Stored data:
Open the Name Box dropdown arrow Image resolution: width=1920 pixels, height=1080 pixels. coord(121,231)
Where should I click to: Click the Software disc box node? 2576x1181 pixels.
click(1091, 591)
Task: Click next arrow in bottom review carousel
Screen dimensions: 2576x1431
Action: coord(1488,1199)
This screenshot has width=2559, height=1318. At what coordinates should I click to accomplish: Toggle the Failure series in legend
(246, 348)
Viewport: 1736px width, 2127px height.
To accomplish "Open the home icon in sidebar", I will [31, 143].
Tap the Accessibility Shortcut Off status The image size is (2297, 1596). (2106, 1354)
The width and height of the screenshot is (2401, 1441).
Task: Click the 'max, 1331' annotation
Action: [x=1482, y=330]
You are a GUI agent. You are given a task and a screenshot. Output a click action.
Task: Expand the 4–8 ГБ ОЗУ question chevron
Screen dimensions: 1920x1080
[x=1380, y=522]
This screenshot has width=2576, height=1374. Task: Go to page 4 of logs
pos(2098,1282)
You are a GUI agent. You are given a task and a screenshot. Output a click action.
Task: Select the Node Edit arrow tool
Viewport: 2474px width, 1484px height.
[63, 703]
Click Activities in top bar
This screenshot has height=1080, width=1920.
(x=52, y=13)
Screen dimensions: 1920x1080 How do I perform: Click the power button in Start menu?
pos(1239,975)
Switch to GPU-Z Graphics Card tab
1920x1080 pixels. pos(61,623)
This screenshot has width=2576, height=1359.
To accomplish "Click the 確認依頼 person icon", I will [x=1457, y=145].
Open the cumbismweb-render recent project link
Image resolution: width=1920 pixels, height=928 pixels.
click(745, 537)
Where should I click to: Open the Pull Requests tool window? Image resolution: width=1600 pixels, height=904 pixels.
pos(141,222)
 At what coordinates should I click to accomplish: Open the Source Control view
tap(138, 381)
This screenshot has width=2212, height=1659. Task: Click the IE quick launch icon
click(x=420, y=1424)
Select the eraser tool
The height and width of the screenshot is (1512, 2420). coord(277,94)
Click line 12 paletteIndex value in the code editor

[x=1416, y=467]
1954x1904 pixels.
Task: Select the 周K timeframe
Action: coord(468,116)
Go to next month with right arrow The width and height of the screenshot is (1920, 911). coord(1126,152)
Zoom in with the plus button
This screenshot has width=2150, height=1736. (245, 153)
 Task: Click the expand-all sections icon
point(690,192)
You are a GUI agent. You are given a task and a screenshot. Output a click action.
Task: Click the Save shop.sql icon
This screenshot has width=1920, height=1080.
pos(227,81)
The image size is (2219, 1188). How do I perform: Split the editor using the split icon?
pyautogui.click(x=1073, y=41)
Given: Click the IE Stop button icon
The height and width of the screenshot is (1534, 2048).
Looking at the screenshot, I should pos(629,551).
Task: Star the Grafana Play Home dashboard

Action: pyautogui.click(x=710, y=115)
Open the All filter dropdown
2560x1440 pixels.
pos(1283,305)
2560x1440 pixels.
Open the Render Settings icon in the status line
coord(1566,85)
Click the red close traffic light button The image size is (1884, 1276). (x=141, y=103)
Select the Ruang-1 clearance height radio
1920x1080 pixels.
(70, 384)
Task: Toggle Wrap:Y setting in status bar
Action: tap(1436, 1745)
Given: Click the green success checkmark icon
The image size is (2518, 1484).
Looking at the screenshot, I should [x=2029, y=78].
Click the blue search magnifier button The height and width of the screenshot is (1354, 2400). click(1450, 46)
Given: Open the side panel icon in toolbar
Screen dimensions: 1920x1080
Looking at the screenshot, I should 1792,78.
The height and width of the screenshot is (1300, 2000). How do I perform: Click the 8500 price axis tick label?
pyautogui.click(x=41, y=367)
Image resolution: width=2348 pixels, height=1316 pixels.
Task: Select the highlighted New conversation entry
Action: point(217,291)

Aim of the exercise:
The output should match the records above exactly, line for line.

Answer for this exercise:
Open the Name Box dropdown arrow Image resolution: width=1920 pixels, height=1080 pixels. coord(121,231)
Where should I click to: Click the Software disc box node? 2576x1181 pixels.
click(1091, 591)
Task: Click next arrow in bottom review carousel
Screen dimensions: 2576x1431
Action: coord(1488,1199)
This screenshot has width=2559, height=1318. At what coordinates should I click to accomplish: Toggle the Failure series in legend
(246, 348)
Viewport: 1736px width, 2127px height.
To accomplish "Open the home icon in sidebar", I will [31, 143].
Tap the Accessibility Shortcut Off status The image size is (2297, 1596). (2106, 1354)
The width and height of the screenshot is (2401, 1441).
Task: Click the 'max, 1331' annotation
Action: [x=1482, y=330]
You are a GUI agent. You are given a task and a screenshot. Output a click action.
Task: Expand the 4–8 ГБ ОЗУ question chevron
Screen dimensions: 1920x1080
[x=1380, y=522]
This screenshot has width=2576, height=1374. Task: Go to page 4 of logs
pos(2098,1282)
You are a GUI agent. You are given a task and a screenshot. Output a click action.
Task: Select the Node Edit arrow tool
Viewport: 2474px width, 1484px height.
[63, 703]
Click Activities in top bar
This screenshot has height=1080, width=1920.
(x=52, y=13)
Screen dimensions: 1920x1080 How do I perform: Click the power button in Start menu?
pos(1239,975)
Switch to GPU-Z Graphics Card tab
1920x1080 pixels. pos(61,623)
This screenshot has width=2576, height=1359.
To accomplish "Click the 確認依頼 person icon", I will [x=1457, y=145].
Open the cumbismweb-render recent project link
Image resolution: width=1920 pixels, height=928 pixels.
click(745, 537)
Where should I click to: Open the Pull Requests tool window? Image resolution: width=1600 pixels, height=904 pixels.
pos(141,222)
 At what coordinates should I click to accomplish: Open the Source Control view
tap(138, 381)
This screenshot has width=2212, height=1659. Task: Click the IE quick launch icon
click(x=420, y=1424)
Select the eraser tool
The height and width of the screenshot is (1512, 2420). coord(277,94)
Click line 12 paletteIndex value in the code editor

[x=1416, y=467]
1954x1904 pixels.
Task: Select the 周K timeframe
Action: coord(468,116)
Go to next month with right arrow The width and height of the screenshot is (1920, 911). coord(1126,152)
Zoom in with the plus button
This screenshot has width=2150, height=1736. (245, 153)
 Task: Click the expand-all sections icon
point(690,192)
You are a GUI agent. You are given a task and a screenshot. Output a click action.
Task: Click the Save shop.sql icon
This screenshot has width=1920, height=1080.
pos(227,81)
The image size is (2219, 1188). How do I perform: Split the editor using the split icon?
pyautogui.click(x=1073, y=41)
Given: Click the IE Stop button icon
The height and width of the screenshot is (1534, 2048).
Looking at the screenshot, I should pos(629,551).
Task: Star the Grafana Play Home dashboard

Action: pyautogui.click(x=710, y=115)
Open the All filter dropdown
2560x1440 pixels.
pos(1283,305)
2560x1440 pixels.
Open the Render Settings icon in the status line
coord(1566,85)
Click the red close traffic light button The image size is (1884, 1276). (x=141, y=103)
Select the Ruang-1 clearance height radio
1920x1080 pixels.
(70, 384)
Task: Toggle Wrap:Y setting in status bar
Action: tap(1436, 1745)
Given: Click the green success checkmark icon
The image size is (2518, 1484).
Looking at the screenshot, I should [x=2029, y=78].
Click the blue search magnifier button The height and width of the screenshot is (1354, 2400). click(1450, 46)
Given: Open the side panel icon in toolbar
Screen dimensions: 1920x1080
Looking at the screenshot, I should 1792,78.
The height and width of the screenshot is (1300, 2000). How do I perform: Click the 8500 price axis tick label?
pyautogui.click(x=41, y=367)
Image resolution: width=2348 pixels, height=1316 pixels.
Task: Select the highlighted New conversation entry
Action: point(217,291)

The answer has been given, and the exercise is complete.